Re: RFC question

by "Bryan Bateman" <batemanb(at)home.com>
Date:	Fri, 8 Dec 2000 14:08:15 -0000
To:	<John.ksi(at)webplus.net>, <hwg-servers(at)hwg.org>
References:	webplus
	todo: View Thread, Original
What you are refering to is the difference between relative and absolute
URI's.  That is addressed by RFC 1808 and a copy of it and all the other
RFC's can be found here.

ftp://ftp.sunsite.utk.edu/pub/rfc/rfc1808.txt

The ending slash is resolved as an absolute path and (I believe but don't
quote me) does not follow the index in the server config.

There are workarounds but I would have to do some digging for that.

<!------------------------Snippets from the above
RFC------------------------------------>

2.4.6.  Parsing the Path

   After the above steps, all that is left of the parse string is the
   URL <path> and the slash "/" that may precede it.  Even though the
   initial slash is not part of the URL path, the parser must remember
   whether or not it was present so that later processes can
   differentiate between relative and absolute paths.  Often this is
   done by simply storing the preceding slash along with the path.

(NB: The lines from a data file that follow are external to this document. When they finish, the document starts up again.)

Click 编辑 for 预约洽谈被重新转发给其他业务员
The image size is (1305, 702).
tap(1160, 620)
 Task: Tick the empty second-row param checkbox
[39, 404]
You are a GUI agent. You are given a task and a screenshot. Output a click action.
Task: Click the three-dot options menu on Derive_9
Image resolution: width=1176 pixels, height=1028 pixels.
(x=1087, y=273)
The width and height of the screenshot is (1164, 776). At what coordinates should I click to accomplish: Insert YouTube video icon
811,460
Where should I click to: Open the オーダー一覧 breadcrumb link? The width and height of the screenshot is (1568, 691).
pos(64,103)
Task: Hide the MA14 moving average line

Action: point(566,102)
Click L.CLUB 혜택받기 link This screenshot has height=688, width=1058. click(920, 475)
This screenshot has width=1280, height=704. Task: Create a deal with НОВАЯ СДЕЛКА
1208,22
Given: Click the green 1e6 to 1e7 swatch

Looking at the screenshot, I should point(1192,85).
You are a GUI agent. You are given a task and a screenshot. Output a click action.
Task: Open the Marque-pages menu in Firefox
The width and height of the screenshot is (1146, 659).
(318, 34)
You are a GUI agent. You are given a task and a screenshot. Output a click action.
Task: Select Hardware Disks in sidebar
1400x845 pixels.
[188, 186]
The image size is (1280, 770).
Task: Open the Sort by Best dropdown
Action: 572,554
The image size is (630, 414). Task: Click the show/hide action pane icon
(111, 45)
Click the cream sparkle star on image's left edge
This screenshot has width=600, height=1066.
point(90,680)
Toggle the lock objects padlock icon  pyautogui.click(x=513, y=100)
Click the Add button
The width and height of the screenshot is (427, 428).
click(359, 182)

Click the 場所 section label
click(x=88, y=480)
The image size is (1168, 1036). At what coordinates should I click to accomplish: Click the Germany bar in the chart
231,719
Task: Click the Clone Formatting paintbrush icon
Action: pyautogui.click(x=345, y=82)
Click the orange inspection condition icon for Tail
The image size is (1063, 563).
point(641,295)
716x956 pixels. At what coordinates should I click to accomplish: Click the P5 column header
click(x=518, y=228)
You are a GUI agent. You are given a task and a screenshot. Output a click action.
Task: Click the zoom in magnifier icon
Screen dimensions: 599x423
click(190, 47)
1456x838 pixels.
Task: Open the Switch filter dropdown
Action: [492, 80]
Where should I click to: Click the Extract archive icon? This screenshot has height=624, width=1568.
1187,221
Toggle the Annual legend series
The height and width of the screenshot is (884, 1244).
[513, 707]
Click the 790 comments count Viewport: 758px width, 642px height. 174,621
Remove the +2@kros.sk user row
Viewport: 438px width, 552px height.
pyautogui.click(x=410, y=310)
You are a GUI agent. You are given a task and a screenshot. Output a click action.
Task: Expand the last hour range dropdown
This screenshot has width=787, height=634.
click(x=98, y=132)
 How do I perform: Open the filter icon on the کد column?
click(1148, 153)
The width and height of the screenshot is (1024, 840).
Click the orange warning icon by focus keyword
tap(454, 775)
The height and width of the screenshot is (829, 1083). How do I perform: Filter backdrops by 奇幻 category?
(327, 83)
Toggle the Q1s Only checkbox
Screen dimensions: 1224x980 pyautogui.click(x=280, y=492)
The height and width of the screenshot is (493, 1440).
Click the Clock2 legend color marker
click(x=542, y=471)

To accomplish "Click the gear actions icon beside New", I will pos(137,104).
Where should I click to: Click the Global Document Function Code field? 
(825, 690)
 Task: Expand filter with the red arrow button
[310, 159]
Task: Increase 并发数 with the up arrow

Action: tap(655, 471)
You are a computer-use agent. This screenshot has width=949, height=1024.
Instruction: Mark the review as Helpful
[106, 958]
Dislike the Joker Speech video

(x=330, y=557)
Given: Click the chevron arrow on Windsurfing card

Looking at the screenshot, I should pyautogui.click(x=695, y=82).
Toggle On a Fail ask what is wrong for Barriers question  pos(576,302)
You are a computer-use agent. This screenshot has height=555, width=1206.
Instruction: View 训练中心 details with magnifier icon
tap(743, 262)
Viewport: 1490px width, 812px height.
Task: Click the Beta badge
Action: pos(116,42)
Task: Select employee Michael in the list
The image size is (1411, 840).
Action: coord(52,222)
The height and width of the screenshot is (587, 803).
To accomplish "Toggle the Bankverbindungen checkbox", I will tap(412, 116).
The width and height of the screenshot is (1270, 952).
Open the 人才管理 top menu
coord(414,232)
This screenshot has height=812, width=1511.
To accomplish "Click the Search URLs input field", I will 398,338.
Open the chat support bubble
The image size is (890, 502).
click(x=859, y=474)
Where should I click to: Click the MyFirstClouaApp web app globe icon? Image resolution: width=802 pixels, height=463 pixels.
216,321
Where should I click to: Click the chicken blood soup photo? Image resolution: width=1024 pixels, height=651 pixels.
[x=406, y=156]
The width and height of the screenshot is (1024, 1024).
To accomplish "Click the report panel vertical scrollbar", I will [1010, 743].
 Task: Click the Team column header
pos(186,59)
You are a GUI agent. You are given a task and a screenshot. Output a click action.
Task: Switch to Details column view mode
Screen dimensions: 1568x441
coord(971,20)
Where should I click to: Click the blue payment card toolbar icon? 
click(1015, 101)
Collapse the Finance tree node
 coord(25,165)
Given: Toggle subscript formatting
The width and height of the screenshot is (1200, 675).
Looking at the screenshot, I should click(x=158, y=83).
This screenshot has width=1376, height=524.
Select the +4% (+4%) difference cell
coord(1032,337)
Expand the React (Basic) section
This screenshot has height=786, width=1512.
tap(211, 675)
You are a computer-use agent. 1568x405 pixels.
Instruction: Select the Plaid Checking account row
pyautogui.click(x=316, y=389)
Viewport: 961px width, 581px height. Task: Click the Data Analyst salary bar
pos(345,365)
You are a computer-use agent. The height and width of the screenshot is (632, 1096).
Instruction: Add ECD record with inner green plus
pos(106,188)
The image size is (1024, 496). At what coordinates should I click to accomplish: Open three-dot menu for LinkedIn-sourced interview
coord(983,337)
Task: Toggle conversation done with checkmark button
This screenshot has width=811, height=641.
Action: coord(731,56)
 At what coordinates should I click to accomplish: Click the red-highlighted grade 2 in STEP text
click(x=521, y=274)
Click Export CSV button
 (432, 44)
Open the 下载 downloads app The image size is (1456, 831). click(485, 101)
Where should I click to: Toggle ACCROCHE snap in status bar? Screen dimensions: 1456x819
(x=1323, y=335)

4.  Resolving Relative URLs

   This section describes an example algorithm for resolving URLs within
   a context in which the URLs may be relative, such that the result is
   always a URL in absolute form.  Although this algorithm cannot
   guarantee that the resulting URL will equal that intended by the
   original author, it does guarantee that any valid URL (relative or
   absolute) can be consistently transformed to an absolute form given a
   valid base URL.

   The following steps are performed in order:

   Step 1: The base URL is established according to the rules of
           Section 3.  If the base URL is the empty string (unknown),
           the embedded URL is interpreted as an absolute URL and
           we are done.

   Step 2: Both the base and embedded URLs are parsed into their
           component parts as described in Section 2.4.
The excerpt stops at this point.